The fighting grew more savage as they raced through the city, as if they were all of one mind. The locals, at least, had the sense to stay out of the way, although fragments of chatter his suit picked up suggested that some of them were taking the opportunity to attack the Blackshirts and score a little payback for the suffering and torment they’d undergone. Neil was right in the heart of it, fighting alongside his men and feeling a little bit of himself die when a Marine fell. The Blackshirts had broken out their heavy plasma cannons, powerful enough to burn through a Marine armoured suit, firing almost at random. The cannons didn’t survive long when the Marines saw them, hitting them with their own weapons and causing them to explode with colossal force, but it hardly mattered. A handful of Marines were killed before they could react. Neil saw a running Blackshirt, his body ablaze with white fire, and felt sick. The Blackshirt had been too close to one of the plasma cannons when the containment field had exploded. He snapped off a mercy shot and put the poor bastard out of his misery.

“Onwards,” he snapped. The fighting had become kinetic, with the Marines responding to threats as they appeared, but they kept pushing towards the main base. The Blackshirts had taken over the city’s governmental buildings and converted them into their headquarters. The level of defences around them looked oddly paranoid, but then the locals had been very good at slipping explosive devices and even armed men through the gaps. He wondered, absently, why the Blackshirts had bothered to place their headquarters there, yet it hardly mattered. Perhaps they’d seen it as a way to mark their claim on the local real estate.

The fighting became a blurred series of impressions as they assaulted the main base. They tore through barriers intended to keep out vehicles, running right into the Blackshirts and their final stand. Neil realised that they were using their drug injectors, rendering themselves largely immune to pain and fear. Marines didn’t use the drugs, largely because they affected the brain as well, turning the Blackshirts into soulless killing machines with little sense of right or wrong. He saw a Blackshirt run right at them, firing madly, and cut him down. Others resisted the temptation to seek self-immolation and held out until the Marines cut through them, like a knife through butter. The final defences were destroyed and the Marines pushed onwards, into the building. Neil checked the map he’d downloaded and installed in his HUD and smiled. If he knew the General’s reputation, he would be in the main office, the one that had belonged to the planet’s President.

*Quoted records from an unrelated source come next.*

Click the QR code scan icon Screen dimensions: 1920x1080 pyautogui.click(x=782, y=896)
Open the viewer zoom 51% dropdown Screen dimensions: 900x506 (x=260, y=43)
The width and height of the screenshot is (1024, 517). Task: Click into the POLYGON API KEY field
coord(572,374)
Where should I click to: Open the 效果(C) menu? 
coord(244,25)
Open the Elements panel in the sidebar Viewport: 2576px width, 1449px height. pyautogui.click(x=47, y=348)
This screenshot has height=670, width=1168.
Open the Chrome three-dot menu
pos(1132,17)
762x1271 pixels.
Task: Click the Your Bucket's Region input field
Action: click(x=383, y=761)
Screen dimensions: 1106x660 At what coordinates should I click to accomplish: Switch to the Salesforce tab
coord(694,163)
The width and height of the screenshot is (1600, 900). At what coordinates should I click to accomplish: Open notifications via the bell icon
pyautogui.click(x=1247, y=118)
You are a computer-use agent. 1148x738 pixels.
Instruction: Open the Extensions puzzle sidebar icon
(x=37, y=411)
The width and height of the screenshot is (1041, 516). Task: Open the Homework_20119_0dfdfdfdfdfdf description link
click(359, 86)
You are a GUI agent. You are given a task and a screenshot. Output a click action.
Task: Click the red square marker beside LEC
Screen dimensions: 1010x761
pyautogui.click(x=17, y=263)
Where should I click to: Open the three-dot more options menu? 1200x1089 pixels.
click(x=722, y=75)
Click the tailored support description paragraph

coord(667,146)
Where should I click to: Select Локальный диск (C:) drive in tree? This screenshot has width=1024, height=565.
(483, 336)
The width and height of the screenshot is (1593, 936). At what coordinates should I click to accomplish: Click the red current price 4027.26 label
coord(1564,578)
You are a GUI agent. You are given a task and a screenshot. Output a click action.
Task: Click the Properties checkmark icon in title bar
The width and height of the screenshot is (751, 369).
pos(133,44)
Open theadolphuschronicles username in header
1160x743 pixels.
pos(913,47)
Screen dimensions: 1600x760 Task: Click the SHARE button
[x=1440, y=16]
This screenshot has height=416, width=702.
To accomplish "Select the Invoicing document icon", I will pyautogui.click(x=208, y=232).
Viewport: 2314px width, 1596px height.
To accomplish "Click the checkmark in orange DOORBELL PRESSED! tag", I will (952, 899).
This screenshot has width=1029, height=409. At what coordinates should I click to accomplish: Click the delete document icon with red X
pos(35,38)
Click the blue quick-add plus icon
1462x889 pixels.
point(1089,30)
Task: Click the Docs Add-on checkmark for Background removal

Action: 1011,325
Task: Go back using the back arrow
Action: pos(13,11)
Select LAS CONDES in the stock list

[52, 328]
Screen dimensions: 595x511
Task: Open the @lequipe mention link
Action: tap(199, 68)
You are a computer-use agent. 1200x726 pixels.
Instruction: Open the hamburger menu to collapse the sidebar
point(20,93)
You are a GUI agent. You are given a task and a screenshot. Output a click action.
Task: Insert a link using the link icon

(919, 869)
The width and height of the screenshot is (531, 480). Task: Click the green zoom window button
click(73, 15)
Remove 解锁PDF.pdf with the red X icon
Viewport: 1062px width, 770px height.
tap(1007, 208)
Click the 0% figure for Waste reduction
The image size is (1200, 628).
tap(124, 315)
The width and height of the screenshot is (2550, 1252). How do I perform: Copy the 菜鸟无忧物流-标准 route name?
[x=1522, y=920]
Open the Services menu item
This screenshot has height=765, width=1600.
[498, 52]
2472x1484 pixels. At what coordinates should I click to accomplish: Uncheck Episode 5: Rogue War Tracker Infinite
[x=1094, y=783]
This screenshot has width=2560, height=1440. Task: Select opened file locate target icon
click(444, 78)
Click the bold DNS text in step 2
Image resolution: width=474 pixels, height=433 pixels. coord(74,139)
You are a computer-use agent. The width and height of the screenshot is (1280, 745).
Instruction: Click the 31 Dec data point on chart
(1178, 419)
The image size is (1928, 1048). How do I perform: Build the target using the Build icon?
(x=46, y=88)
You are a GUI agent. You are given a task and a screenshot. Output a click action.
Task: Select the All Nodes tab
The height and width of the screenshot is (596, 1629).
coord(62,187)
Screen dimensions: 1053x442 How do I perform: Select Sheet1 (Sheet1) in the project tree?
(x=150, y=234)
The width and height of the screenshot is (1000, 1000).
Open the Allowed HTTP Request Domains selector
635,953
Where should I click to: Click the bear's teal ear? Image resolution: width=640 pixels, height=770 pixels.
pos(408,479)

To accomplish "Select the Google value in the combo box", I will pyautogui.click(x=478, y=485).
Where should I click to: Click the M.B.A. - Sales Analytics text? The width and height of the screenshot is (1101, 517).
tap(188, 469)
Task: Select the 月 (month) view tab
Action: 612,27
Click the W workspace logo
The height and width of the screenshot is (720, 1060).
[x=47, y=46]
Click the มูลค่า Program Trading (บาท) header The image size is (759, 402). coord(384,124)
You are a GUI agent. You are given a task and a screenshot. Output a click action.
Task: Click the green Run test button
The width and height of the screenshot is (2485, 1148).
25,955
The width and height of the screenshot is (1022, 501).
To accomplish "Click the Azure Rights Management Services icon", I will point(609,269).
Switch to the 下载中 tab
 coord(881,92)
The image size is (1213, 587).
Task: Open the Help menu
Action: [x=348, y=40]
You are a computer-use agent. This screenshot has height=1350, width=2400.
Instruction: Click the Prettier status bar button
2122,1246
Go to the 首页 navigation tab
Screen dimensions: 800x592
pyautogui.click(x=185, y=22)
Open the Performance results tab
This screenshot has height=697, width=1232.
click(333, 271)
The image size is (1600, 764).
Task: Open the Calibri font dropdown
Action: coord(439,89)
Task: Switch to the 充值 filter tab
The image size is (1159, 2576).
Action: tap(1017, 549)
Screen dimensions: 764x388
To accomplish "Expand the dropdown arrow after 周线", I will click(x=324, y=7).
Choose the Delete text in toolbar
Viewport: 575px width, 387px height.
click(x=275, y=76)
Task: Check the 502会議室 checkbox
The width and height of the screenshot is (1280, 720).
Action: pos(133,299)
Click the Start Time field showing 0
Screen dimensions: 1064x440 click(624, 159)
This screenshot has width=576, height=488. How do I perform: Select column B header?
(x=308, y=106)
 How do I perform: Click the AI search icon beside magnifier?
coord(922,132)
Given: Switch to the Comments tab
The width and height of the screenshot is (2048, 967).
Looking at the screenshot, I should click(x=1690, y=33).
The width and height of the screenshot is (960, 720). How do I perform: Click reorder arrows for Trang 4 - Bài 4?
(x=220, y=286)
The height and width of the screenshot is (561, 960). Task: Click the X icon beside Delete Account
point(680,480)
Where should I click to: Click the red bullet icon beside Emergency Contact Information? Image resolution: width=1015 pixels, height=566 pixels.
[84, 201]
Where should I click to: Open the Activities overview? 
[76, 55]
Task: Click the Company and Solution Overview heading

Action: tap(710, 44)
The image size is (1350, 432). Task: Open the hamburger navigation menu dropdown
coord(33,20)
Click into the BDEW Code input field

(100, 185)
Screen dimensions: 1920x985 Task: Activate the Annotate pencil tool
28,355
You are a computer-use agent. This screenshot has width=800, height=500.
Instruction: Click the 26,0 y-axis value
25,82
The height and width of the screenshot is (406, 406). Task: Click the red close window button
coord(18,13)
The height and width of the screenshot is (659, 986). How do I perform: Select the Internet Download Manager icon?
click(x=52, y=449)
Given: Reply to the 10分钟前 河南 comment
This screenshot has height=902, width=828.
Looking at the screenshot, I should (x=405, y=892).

General Branford lifted a pistol as the Marines burst into the office, but he wasn’t hopped up on battle drugs and Neil knocked it from his hand before he could do anything. The General looked… as if he didn’t want to surrender, yet didn’t want to go on fighting anyway. There was something cold and hard in his gaze, as if he thought he could get out of anything. Neil looked at him and felt sick. The ordinary Blackshirt was drugged, to the point where he could never be justly held accountable for his actions, but the General… the General had known all along what he was doing. When Neil had faced such a choice, he had refused; the General… had carried out his orders.

Neil reached out with one armoured hand, ignoring the General’s protests, and crushed his head like a grape. It felt as if he was cleansing the Empire, crushing all that was rotten and unwholesome within it… and it was personal. Branford had carried out the orders Neil had refused to obey.

“It’s over,” he said, with a sigh. Without their leader, the remaining Blackshirts would be unable to coordinate any resistance. The locals could deal with them, at least until reinforcements arrived from Camelot. By then, the rebels would have quit the system. “We’ve won.”